Yine Sağlık Bakanlığı Türkiye Halk Sağlığı Kurumu, 2007-2013 yılları arasında doğrudan madde bağlantılı ölüm sayısının bin 61’e ulaştığını da bildirmişti.

•••

Bakanlık; alkol ve uyuşturucu tedavisi için AMETEM’e 2007 yılında 38 bin kişi başvurmuşken 2013’de bu sayının 258 bine çıktığını raporlamış böylece madde bağımlık oranın yüzde 657 artış gösterdiğini duyurmuştu...

•••

20.06.2017 tarihli BirGün gazetesinde çıkan haber ise çok vahimdi!..

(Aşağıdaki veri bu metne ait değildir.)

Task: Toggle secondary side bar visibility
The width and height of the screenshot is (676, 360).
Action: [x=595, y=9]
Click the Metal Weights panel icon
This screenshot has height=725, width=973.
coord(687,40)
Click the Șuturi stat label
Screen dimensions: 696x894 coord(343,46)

“...BM Uyuşturucu ve Suç İle Mücadele Dairesi’nin verilerine göre, sentetik uyuşturucu kullanımı sonucunda yaşanan ölümlerde Türkiye, Avrupa ülkeleri arasında birinci sırada yer almaktadır!”

•••

Bu kötü günleri yaşayacağımızı tam 20 yıl önce düşünmüşüz!..

11 Nisan 1997 yılında Susurluk Raporu’na karşı bildirdiğim görüşlerimin içinde uyuşturucuyla ilgili bakın ne yazmışım.

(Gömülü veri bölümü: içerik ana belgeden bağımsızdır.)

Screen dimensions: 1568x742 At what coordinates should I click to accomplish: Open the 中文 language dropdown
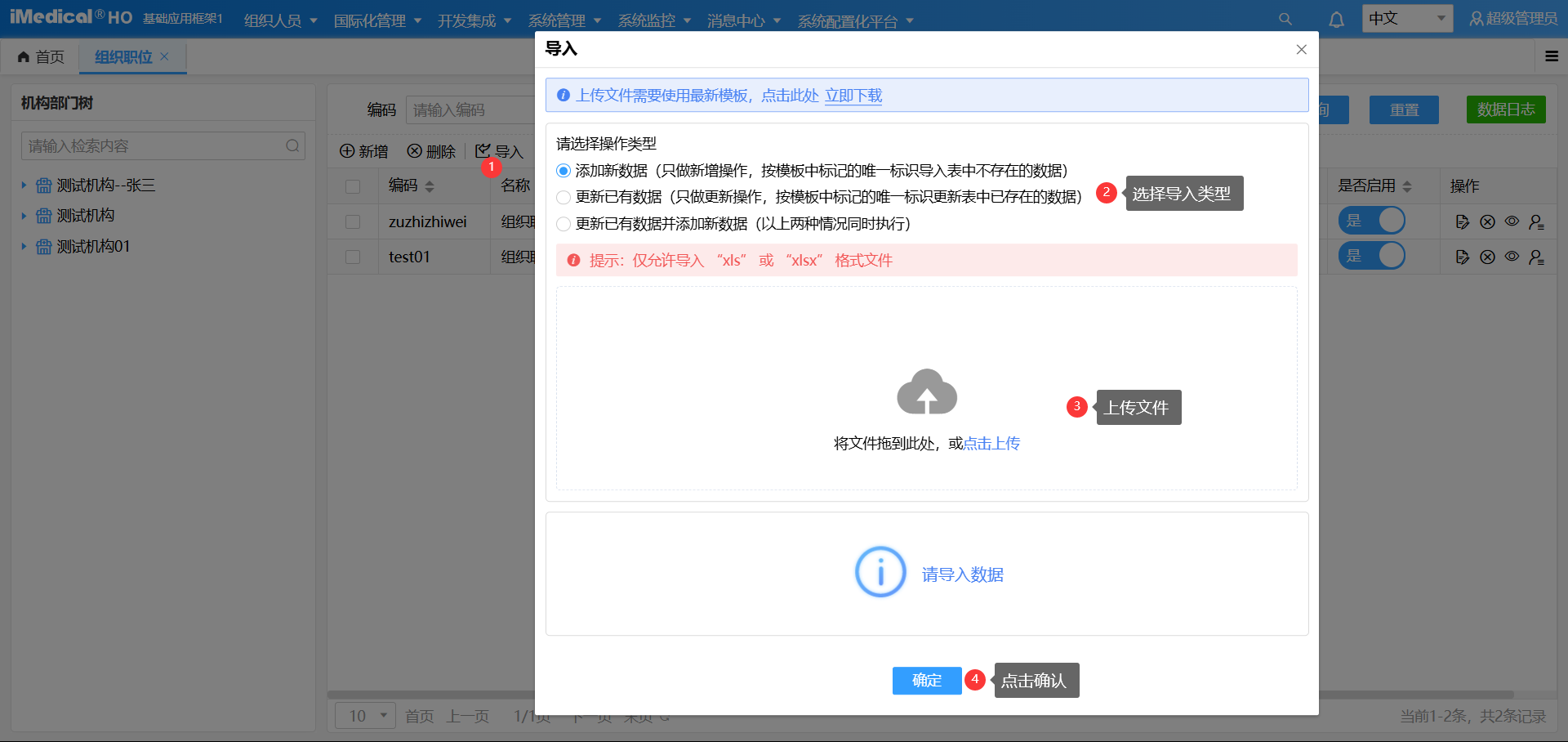coord(1406,19)
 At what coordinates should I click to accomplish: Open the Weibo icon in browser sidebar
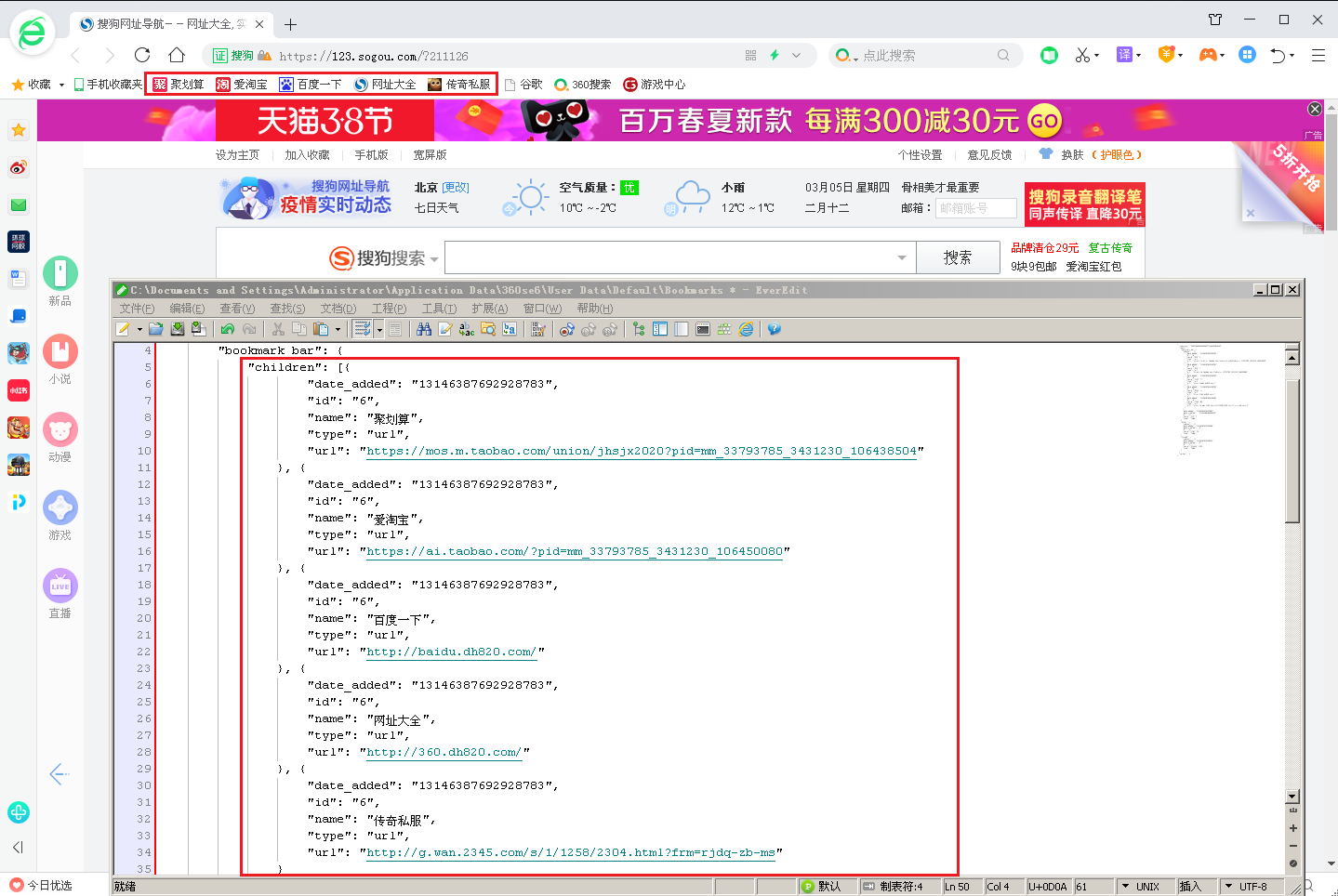click(19, 167)
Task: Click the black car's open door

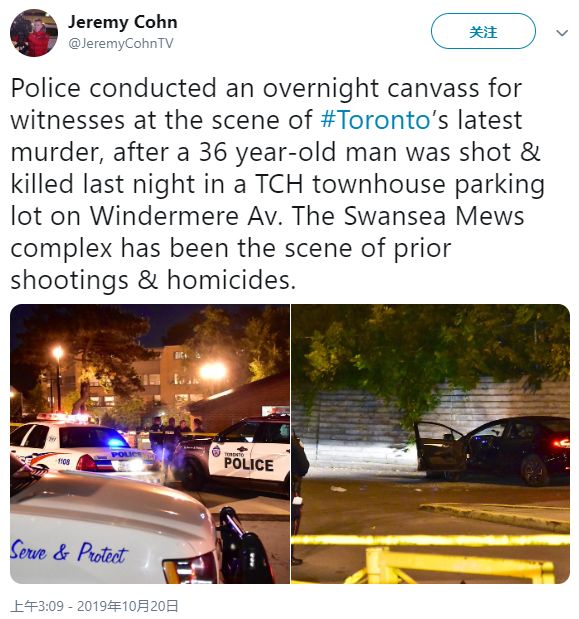Action: 440,448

“…. Bu bölgedeki istikrarsızlık, ülkede oluşan kara paranın varlık nedeni olan uyuşturucu kaçakçılığı, silah ticareti, gasp, fidye, adam kaçırma gibi eylemlerin kolayca gerçekleştirilmesine neden olmaktadır.

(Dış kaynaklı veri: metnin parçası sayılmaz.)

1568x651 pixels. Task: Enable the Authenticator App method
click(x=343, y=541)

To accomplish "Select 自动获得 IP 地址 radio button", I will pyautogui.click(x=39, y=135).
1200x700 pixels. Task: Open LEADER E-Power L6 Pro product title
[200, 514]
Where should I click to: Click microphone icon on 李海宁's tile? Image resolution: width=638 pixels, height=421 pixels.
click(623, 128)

Afganistan ve Pakistan’dan gelen uyuşturucu hammaddesinin kolayca geniş ve mamul hale getirilmesinde bu bölgedeki otorite boşluğunun büyük katkısı vardır. Bölgenin birçok yerinde uyuşturucu imalathaneleri bulunmaktadır. Uyuşturucunun, bazı güvenlik güçleri mensuplarının denetiminde, hatta yer yer PKK militanları ile birlikte sevkiyatının sağlandığı iddiaları vardır ve bu iddialar ciddidir. Bu bölgede bu güne kadar tek bir uyuşturucu imalathanesi yakalanmamıştır. Ancak bizim baskılarımızla göstermelik bir, iki baskın yapılmıştır.

Yöreden gelen bazı güvenlik mensuplarının servetlerindeki artış dikkat çekicidir. Bazı aşiretlerin de aynı doğrultuda faaliyet gösterdiği bilinmektedir. Uyuşturucu olgusu sonucu Türkiye coğrafyası üzerinde yaklaşık 50 milyar dolarlık bir kara para dolaşmaktadır. Bu para ve oluşum süreci, ülkemizin, özellikle yörenin, sosyal, siyasal ve ekonomik dengelerini bozmaktadır…”

•••

Yaşam biçimine müdahale edildikçe insanlar durdurulamaz tepkiler gösterecektir!..

Eğitim bozuldukça, çağın dışına çıktıkça, gençler başka arayışlara girecektir!.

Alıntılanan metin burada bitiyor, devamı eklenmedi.